Traffic from cust2 to cust1
---------------------------
1. cust2 will spray traffic to Sprint and at&t
2A. UUNET is not advertising cust1 routes to Peers as
    the best path is learned from a Peer and UUNET does
    not provide transit to Peers.
3A. L(3) and Sprint will forward traffic to at&t
4A. at&t will forward traffic to their customer over the
    at&t-cust1 link

2B. at&t is customers of UUNET instead of a Peer.
    In this case UUNET will advertise the cust1
    prefic to L(3) and Sprint.
3B. L(3) and Sprint will choose the best exit and
    send the traffic either to at&t or to UUNET
4B. Traffic sent to UUNET will be delivered to at&t as
    UUNET will honor the customer's low local pref community
    Traffic sent to at&t (either from UUNET or L(3) or Sprint)
    will be delivered over the at&t-cust1 link.

With shim6 and the TE I outlined earlier a correspondent would be able to override the receiving site's wishes, which isn't possible in the above scenario. However, it's unlikely that correspondents will do this on a wide scale unless there is some reason why this is beneficial to them.

In shim6 if cust1 chooses the Sprint IP address as the destination
then all transit ASes must deliver the traffic via Sprint.  Transit
ASes have no capability to understand the destination lives behind
both Sprint and L(3), and threfore deliver the traffic to L(3) if
the L(3) exit point is better.

If the shim6 sites have access to a BGP feed they can still do outgoing traffic engineering as usual. However, I expect that only a subset of all shim6 sites will bother to run BGP so many will have to depend on end-to-end information which will often be better than what BGP supplies, and sometimes (a lot) worse, but never as easy to change by ASes in the middle.

Transit AS TE is more critical in the case of moderate sized transit AS that is purchasing transit from multiple upstreams.

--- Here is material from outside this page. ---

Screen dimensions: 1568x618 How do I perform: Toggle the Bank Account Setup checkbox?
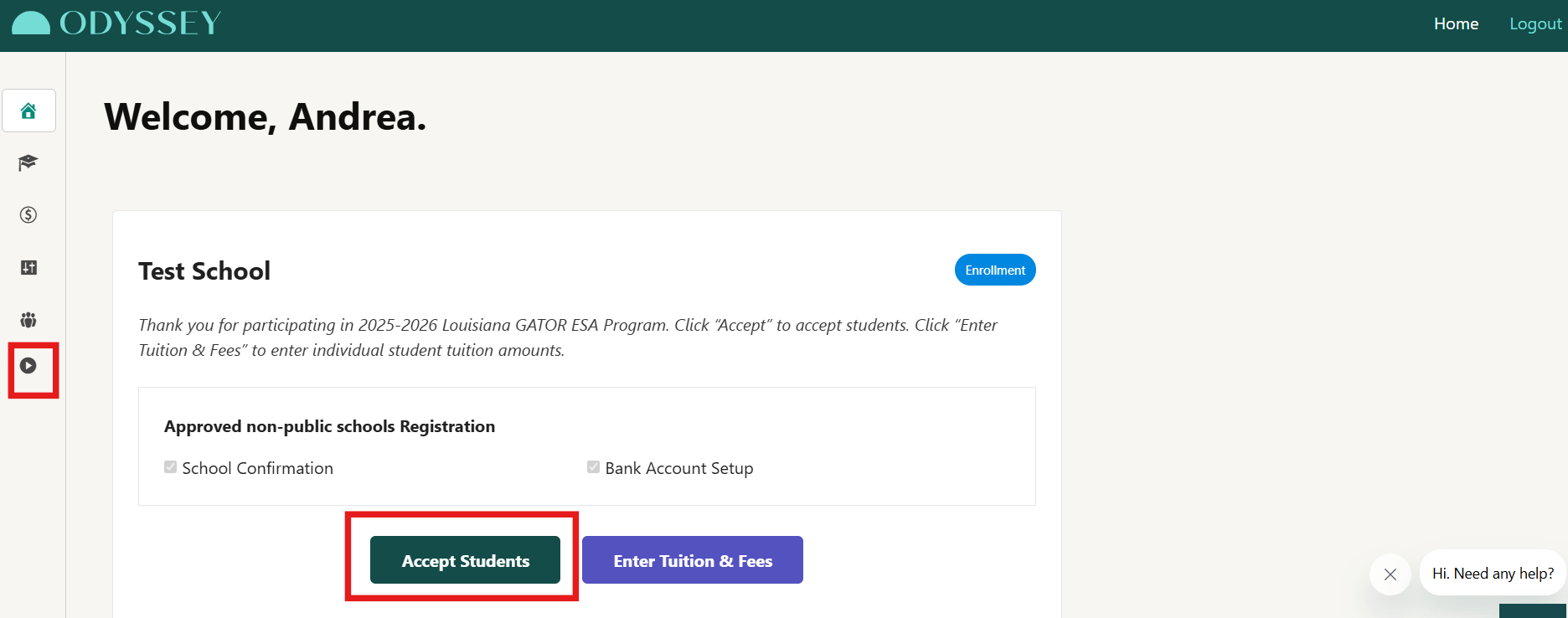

Especally when links are cost prohibative. Take a large South American ISP that has 16 STM-1s,
where 4xSTM1 use the Americas 2 oceananic cable system to up stream
transit provider1, 4xSTM1 use the Emergia oceananic cable system to up
stream transit provider1, 4xSTM1 use the Americas 2 oceananic cable system
to up stream stream transit provider2, and 4xSTM1 use the Americas 2
oceananic cable system to up stream stream transit provider2. Now imagine
that your most important customer who always complains about latency
should always use the Americas 2 oceananic cable system to up stream
tranist provider1.  Also imagine all other traffic should load all the
other links as equally as possible. and given that any one or more links fail, all the links should be loaded as equally as possible. Note: This
is just one example of a real world customer.

Unfortunately this is incompatible with hop-by-hop forwarding for outgoing traffic from the customer. Obviously this can be solved both today and with shim6 using MPLS or similar.